As pet’s age, their nutritional needs vary according to their lifestyle, activity levels, breed and health needs amongst other things. The terms geriatric or senior are commonly used to describe these older life stages. Senior is the more commonly accepted description for older animals that are still healthy (and is often seen on pet food labels). Whereas, geriatric is a term reserved more commonly for the life stage following this, where animals may begin to show signs of age-related health loss (if “senior” refers to an animal’s autumn years, then “geriatric” can be thought of as the winter).

The phrase “one human year equals 7 dog years” isn’t strictly true, and nor does the myth about “cats having nine lives” mean that they can “regenerate” when old age gets the better of them like a feline Dr Who! Accepting that your pet will get older and thinking about the changes that you may need to put into place is a sensible plan for owners that want to be proactive in planning for their pets “retirement”.  This may mean thinking about how and when you exercise your dog, whether your cat would benefit from an additional indoor litter tray, whether your pet needs a quiet area where it can rest undisturbed away from young children or other pets, whether claws need trimming more often, or if additional help with grooming is needed, and indeed what nutritional changes you may need to make to their diets.

Age is never a reason to accept ill-health.

The Aging Animal

Similar to their owners, there are some common signs of aging in our pets. These can include deterioration of their sight, hearing, and smell, disruption of their normal sleep patterns (sleep becoming more irregular and including waking at night), cognitive disorientation, such as forgetfulness or reacting in different ways to familiar things, and a greying or loss of shine to coats. Generally, as most mammals’ age, we tend to lose bone density and muscle mass, and our immune systems can lose efficiency meaning we are more susceptible to infection. Organ function can also deteriorate, and issues with the kidneys, liver and heart are not uncommon in older animals. Similarly, the digestive tract may become less efficient at nutrient absorption, and breaking food down in the mouth may become harder depending on dental health. Admittedly, this all sounds a little depressing(!) but the good news is that with knowledge comes power, and there are several ways that you can help meet the needs of your aging pet.

The Senior Dog

The International Veterinary Senior Care Society defines a senior canine as between five to ten years old. However, for dogs, breed type is very much an indicator of lifespan and seniorship. Larger breeds such as Great Danes, Bull Mastiffs and St. Bernard’s commonly have a lifespan of 8 – 10 years, reaching their “senior” years much earlier than smaller breeds with longer lifespans, which include Jack Russell Terriers, Yorkshire Terriers and Chihuahuas, which generally live between 13 – 18 years, health depending. However, that doesn’t mean that there aren’t exceptions to the rule! Bluey, an Australian cattle dog, lived for 29 years and 5 months according to the Guinness Book of World Records.        

The Senior Cat

The age a cat is thought to become senior is between 7 - 10 years old. Unlike dogs, cats more often tend to hide signs of ill-health or discomfort so knowing what’s normal for your pet is vital to notice signs of change. Keeping regular weight records for your moggy is a good place to start, as weight gain or loss at this age can be associated with several health conditions if their diet hasn’t changed. Cats tend to become less active and sleep more as they get older and some owners report a change in personality too.

Feeding your Senior Pet

As pets age, their dietary requirements can change, which is why many pet food brands have complete pet foods for senior dogs and cats. For dogs, a senior diet may be lower calorie to accompany their tendency to gain weight in old age. It may also include a joint supplement or higher levels of omega 3 and 6 fatty acids to support cognitive function. For cats, recent studies have shown their ability to absorb nutrients from their food can deteriorate as they get older and so good senior diets may include higher levels of protein and ingredients with increased digestibility to help prevent weight loss and muscle wastage. Switching to a senior pet food as your furry friend ages can help keep their nutritional needs optimal.

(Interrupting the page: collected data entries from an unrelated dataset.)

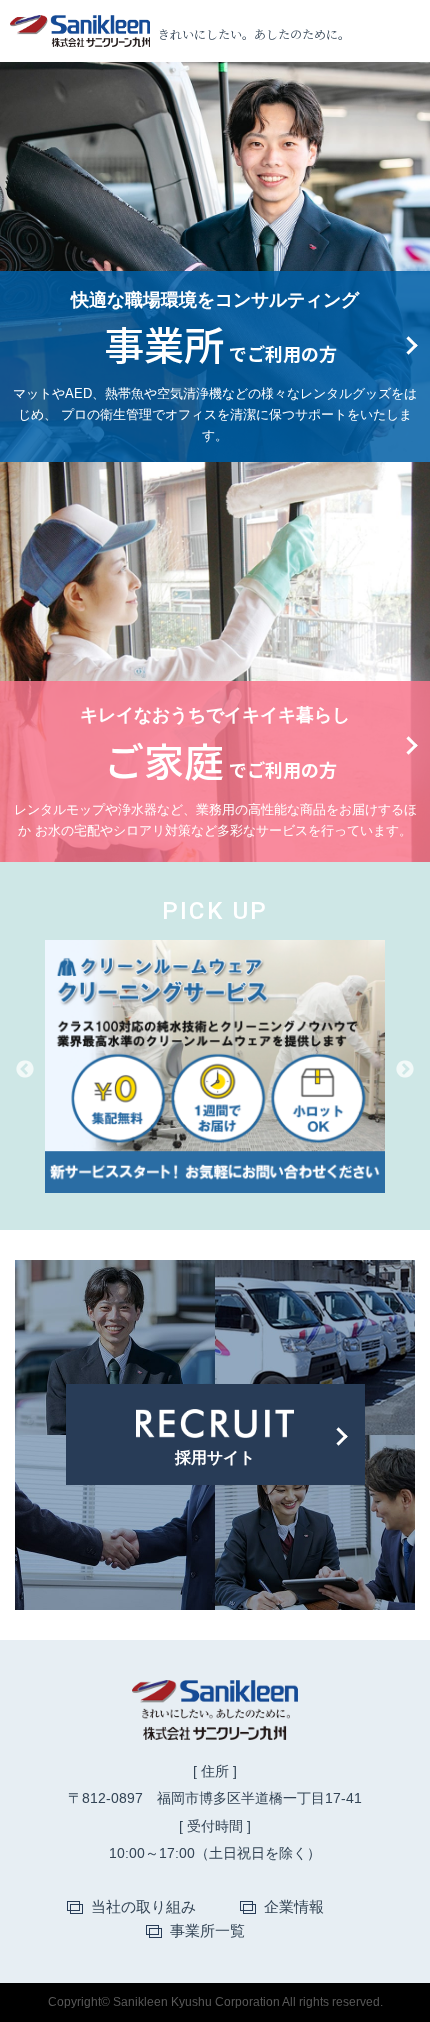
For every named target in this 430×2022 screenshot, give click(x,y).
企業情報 (294, 1906)
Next (405, 1070)
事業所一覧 (207, 1930)
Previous (25, 1070)
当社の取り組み (143, 1906)
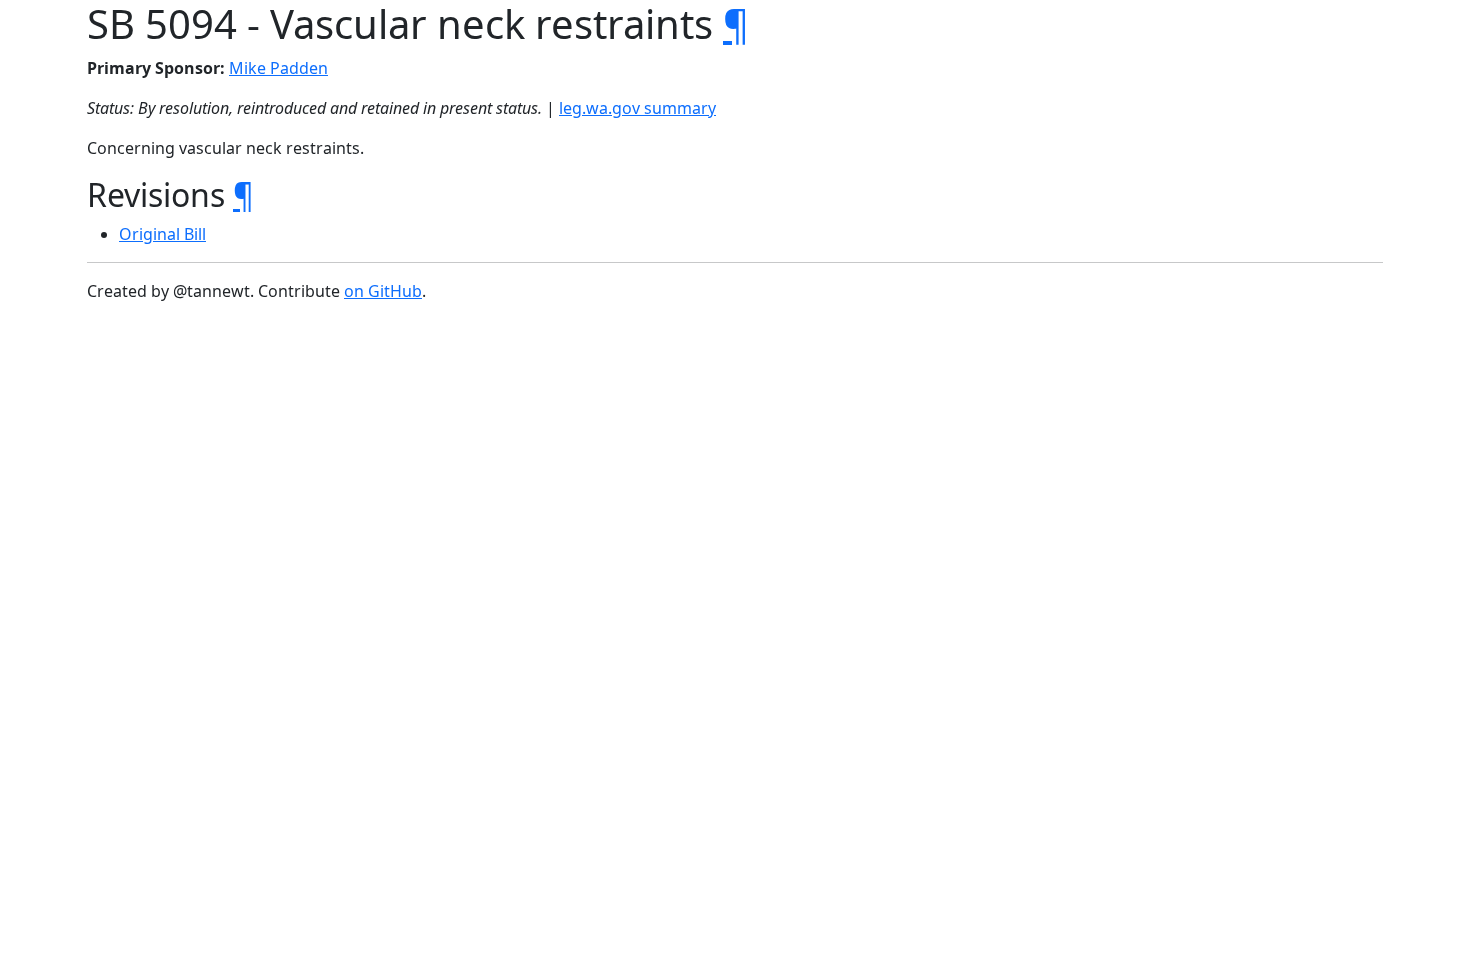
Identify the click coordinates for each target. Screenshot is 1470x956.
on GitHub (383, 291)
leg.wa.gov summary (637, 108)
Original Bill (162, 234)
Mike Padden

Common Issues with Health Associated with Old Age

Mobility and Osteoarthritis 

As pets’ age, their joints can become stiff and their function slightly impaired with damage, pain and inflammation all being signs of osteoarthritis. For dogs, thinking about and adapting their exercise routine is important. Dogs benefit from the mental stimulation and health benefits (see Weight Control) that a walk can provide. Ideally shorter walks that are taken more often are better for your pet than an extra-long walk once a day. Use your judgement, and watch your animal’s behaviour following a long walk to see whether they become lame, seem stiff or appear to have difficulty getting up from their bed afterwards, then change your routine accordingly. Similarly, sometimes it may be better to opt-out of a cold-water dip if you cannot dry your pet off properly afterwards and keep them warm.

An increasingly popular form of exercise for dogs prone to joint problems in hydrotherapy – swimming in a specially designed and heated pool with buoyancy assistance can be the answer to weight management and rehabilitation following joint issues for owners that are consciously trying to maintain their companion’s weight but would prefer an activity kinder on their joints. Many people now choose to provide their older dogs with ramps or steps for getting into cars and/or onto sofas and this too can relieve them from making painful jumps or risking trips if they cannot quite stretch as far as they used to. For some dogs, water and feed bowl placement on the floor may mean having to stretch sore necks or putting strain on tired elbows so elevating feed bowls may be another consideration. 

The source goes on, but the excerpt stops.